I just took a practice test at EMTB.com and got a 95% so I hope that is at least partially indicative of how I'll do on the NREMT test.


----------



## silver (Jan 9, 2009)

yeh since it is a weekend you probably wont see it till monday at the earliest.


----------



## tydek07 (Jan 9, 2009)

Yah, you should get your results on Monday, since you are taking the test on a weekend. My guess would be around 8AM Monday if everything goes right at the National Registry.

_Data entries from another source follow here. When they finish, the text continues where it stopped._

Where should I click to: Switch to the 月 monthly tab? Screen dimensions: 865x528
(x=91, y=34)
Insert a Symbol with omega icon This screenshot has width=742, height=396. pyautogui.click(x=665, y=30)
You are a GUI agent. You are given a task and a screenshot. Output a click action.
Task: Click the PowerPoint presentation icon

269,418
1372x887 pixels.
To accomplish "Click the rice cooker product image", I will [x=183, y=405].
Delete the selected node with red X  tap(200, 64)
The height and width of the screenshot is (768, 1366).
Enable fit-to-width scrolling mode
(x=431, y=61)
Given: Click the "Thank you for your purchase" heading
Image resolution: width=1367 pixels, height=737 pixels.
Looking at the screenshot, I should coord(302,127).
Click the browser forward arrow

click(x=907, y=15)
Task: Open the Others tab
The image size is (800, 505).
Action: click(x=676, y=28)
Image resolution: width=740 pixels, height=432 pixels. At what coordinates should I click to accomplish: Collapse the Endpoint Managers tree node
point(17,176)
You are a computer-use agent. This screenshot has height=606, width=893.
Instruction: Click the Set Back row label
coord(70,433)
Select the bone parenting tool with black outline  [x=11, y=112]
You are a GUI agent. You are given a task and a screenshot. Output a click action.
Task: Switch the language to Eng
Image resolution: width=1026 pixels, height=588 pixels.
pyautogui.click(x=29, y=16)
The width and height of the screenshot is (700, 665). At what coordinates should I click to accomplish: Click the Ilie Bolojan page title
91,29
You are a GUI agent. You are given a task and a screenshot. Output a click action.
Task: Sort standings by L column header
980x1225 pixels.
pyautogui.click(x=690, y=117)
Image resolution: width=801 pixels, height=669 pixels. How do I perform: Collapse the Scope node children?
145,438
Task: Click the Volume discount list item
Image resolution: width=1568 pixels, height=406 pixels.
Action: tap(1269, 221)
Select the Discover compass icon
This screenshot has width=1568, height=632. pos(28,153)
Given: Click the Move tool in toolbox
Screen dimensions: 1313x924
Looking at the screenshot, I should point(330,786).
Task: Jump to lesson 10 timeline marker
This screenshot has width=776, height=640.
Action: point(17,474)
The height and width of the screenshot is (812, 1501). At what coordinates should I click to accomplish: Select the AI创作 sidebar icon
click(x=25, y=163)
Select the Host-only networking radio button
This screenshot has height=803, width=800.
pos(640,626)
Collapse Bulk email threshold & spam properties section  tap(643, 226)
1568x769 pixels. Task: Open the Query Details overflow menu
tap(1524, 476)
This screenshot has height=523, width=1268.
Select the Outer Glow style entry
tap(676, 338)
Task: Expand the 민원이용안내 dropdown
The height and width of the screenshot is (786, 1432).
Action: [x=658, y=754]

I took my test on a business day, within business hours, so I knew 3hrs after I took took it. Which was really nice 

Take Care and Good Luck,


----------



## Explorer127 (Jan 9, 2009)

Usually the next business day..


----------



## IcantThinkofAname (Jan 9, 2009)

Thanks, that's what I figured!  I'll just have to keep myself busy all weekend, lol.


----------



## tydek07 (Jan 12, 2009)

So, how did you do?


----------



## IcantThinkofAname (Jan 12, 2009)

> So, how did you do?



Sorry, I forgot I actually started this thread...I passed!!


----------



## tydek07 (Jan 12, 2009)

CONGRATS 

That is a lot off your shoulder, huh'.... now its time to go tackle the paramedic program and tests 

Take Care and Stay Safe,


----------



## burnsmh (Feb 7, 2015)

What is considered a business day? Do they work on Sat?


----------



## STXmedic (Feb 7, 2015)

This thread is 6 years old... I don't think any of them are still around.

To your question, no. Traditional business days are M-F. Holidays are not business days either, regardless of the day they land on.


----------



## burnsmh (Feb 7, 2015)

Alright, thanks. So it could be Mon or Tuesday till I hear back.


----------